Material supplied ▸
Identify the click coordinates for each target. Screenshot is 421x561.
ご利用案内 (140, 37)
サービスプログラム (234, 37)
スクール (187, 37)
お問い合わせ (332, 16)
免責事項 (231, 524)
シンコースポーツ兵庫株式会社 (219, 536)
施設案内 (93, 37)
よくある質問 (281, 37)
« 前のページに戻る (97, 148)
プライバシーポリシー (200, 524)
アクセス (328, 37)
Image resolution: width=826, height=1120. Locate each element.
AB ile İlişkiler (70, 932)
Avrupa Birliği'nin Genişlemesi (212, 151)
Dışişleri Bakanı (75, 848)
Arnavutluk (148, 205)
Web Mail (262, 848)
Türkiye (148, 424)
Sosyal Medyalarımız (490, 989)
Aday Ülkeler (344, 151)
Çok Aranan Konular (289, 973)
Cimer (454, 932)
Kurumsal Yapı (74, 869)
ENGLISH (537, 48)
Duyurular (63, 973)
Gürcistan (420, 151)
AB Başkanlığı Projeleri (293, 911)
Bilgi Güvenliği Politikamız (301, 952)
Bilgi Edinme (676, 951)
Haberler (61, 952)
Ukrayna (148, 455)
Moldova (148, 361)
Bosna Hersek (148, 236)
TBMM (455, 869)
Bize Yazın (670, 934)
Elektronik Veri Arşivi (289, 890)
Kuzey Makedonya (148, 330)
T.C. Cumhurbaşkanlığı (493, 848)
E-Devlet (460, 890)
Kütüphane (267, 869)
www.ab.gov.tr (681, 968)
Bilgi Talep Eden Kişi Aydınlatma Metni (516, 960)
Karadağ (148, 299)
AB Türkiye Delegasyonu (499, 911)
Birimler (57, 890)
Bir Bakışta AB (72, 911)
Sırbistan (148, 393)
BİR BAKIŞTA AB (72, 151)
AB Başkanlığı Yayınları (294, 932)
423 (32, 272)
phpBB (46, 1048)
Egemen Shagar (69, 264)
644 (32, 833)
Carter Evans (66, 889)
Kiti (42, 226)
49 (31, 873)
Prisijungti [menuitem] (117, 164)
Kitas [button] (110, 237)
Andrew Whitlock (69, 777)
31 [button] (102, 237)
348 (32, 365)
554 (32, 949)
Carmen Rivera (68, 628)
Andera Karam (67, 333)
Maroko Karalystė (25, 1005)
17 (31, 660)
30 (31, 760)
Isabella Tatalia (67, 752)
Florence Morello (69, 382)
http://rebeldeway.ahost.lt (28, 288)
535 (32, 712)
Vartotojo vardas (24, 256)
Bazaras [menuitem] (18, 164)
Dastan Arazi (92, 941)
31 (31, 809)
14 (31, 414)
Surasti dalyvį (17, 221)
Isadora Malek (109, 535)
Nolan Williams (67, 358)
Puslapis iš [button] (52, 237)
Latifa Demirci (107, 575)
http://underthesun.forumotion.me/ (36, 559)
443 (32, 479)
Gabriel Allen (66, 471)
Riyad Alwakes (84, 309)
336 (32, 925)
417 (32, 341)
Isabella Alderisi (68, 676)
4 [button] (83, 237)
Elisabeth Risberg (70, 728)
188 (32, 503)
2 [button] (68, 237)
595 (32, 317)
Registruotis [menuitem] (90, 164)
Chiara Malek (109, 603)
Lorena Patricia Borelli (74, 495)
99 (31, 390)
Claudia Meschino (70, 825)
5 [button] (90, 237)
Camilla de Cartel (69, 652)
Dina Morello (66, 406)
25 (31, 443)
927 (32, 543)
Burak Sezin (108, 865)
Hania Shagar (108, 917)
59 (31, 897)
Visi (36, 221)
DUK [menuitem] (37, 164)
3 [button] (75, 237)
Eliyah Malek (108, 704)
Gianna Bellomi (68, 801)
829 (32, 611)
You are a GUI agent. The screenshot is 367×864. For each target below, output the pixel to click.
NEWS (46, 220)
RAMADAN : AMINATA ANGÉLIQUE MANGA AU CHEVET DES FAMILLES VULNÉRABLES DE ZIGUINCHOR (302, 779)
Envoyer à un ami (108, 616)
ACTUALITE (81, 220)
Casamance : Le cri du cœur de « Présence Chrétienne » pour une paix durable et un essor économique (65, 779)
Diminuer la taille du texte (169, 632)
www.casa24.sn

Your objective ▸ Substitute "Malik" for each occurrence of "Malek" throughout the records, and reproduce the records with nothing else altered.

Correct output ▸
Identify the click coordinates for each target. Screenshot is 421x561.
ご利用案内 (140, 37)
サービスプログラム (234, 37)
スクール (187, 37)
お問い合わせ (332, 16)
免責事項 (231, 524)
シンコースポーツ兵庫株式会社 (219, 536)
施設案内 (93, 37)
よくある質問 (281, 37)
« 前のページに戻る (97, 148)
プライバシーポリシー (200, 524)
アクセス (328, 37)
Image resolution: width=826, height=1120. Locate each element.
AB ile İlişkiler (70, 932)
Avrupa Birliği'nin Genişlemesi (212, 151)
Dışişleri Bakanı (75, 848)
Arnavutluk (148, 205)
Web Mail (262, 848)
Türkiye (148, 424)
Sosyal Medyalarımız (490, 989)
Aday Ülkeler (344, 151)
Çok Aranan Konular (289, 973)
Cimer (454, 932)
Kurumsal Yapı (74, 869)
ENGLISH (537, 48)
Duyurular (63, 973)
Gürcistan (420, 151)
AB Başkanlığı Projeleri (293, 911)
Bilgi Güvenliği Politikamız (301, 952)
Bilgi Edinme (676, 951)
Haberler (61, 952)
Ukrayna (148, 455)
Moldova (148, 361)
Bosna Hersek (148, 236)
TBMM (455, 869)
Bize Yazın (670, 934)
Elektronik Veri Arşivi (289, 890)
Kuzey Makedonya (148, 330)
T.C. Cumhurbaşkanlığı (493, 848)
E-Devlet (460, 890)
Kütüphane (267, 869)
www.ab.gov.tr (681, 968)
Bilgi Talep Eden Kişi Aydınlatma Metni (516, 960)
Karadağ (148, 299)
AB Türkiye Delegasyonu (499, 911)
Birimler (57, 890)
Bir Bakışta AB (72, 911)
Sırbistan (148, 393)
BİR BAKIŞTA AB (72, 151)
AB Başkanlığı Yayınları (294, 932)
423 (32, 272)
phpBB (46, 1048)
Egemen Shagar (69, 264)
644 (32, 833)
Carter Evans (66, 889)
Kiti (42, 226)
49 (31, 873)
Prisijungti [menuitem] (117, 164)
Kitas [button] (110, 237)
Andrew Whitlock (69, 777)
31 [button] (102, 237)
348 (32, 365)
554 (32, 949)
Carmen Rivera (68, 628)
Andera Karam (67, 333)
Maroko Karalystė (25, 1005)
17 (31, 660)
30 (31, 760)
Isabella Tatalia (67, 752)
Florence Morello (69, 382)
http://rebeldeway.ahost.lt (28, 288)
535 (32, 712)
Vartotojo vardas (24, 256)
Bazaras [menuitem] (18, 164)
Dastan Arazi (92, 941)
31 (31, 809)
14 (31, 414)
Surasti dalyvį (17, 221)
Isadora Malik (109, 535)
Nolan Williams (67, 358)
Puslapis iš [button] (52, 237)
Latifa Demirci (107, 575)
http://underthesun.forumotion.me/ (36, 559)
443 (32, 479)
Gabriel Allen (66, 471)
Riyad Alwakes (84, 309)
336 (32, 925)
417 (32, 341)
Isabella Alderisi (68, 676)
4 [button] (83, 237)
Elisabeth Risberg (70, 728)
188 (32, 503)
2 [button] (68, 237)
595 (32, 317)
Registruotis [menuitem] (90, 164)
Chiara Malik (109, 603)
Lorena Patricia Borelli (74, 495)
99 (31, 390)
Claudia Meschino (70, 825)
5 [button] (90, 237)
Camilla de Cartel (69, 652)
Dina Morello (66, 406)
25 (31, 443)
927 (32, 543)
Burak Sezin (108, 865)
Hania Shagar (108, 917)
59 (31, 897)
Visi (36, 221)
DUK [menuitem] (37, 164)
3 [button] (75, 237)
Eliyah Malik (108, 704)
Gianna Bellomi (68, 801)
829 (32, 611)
You are a GUI agent. The screenshot is 367×864. For each target below, output the pixel to click.
NEWS (46, 220)
RAMADAN : AMINATA ANGÉLIQUE MANGA AU CHEVET DES FAMILLES VULNÉRABLES DE ZIGUINCHOR (302, 779)
Envoyer à un ami (108, 616)
ACTUALITE (81, 220)
Casamance : Le cri du cœur de « Présence Chrétienne » pour une paix durable et un essor économique (65, 779)
Diminuer la taille du texte (169, 632)
www.casa24.sn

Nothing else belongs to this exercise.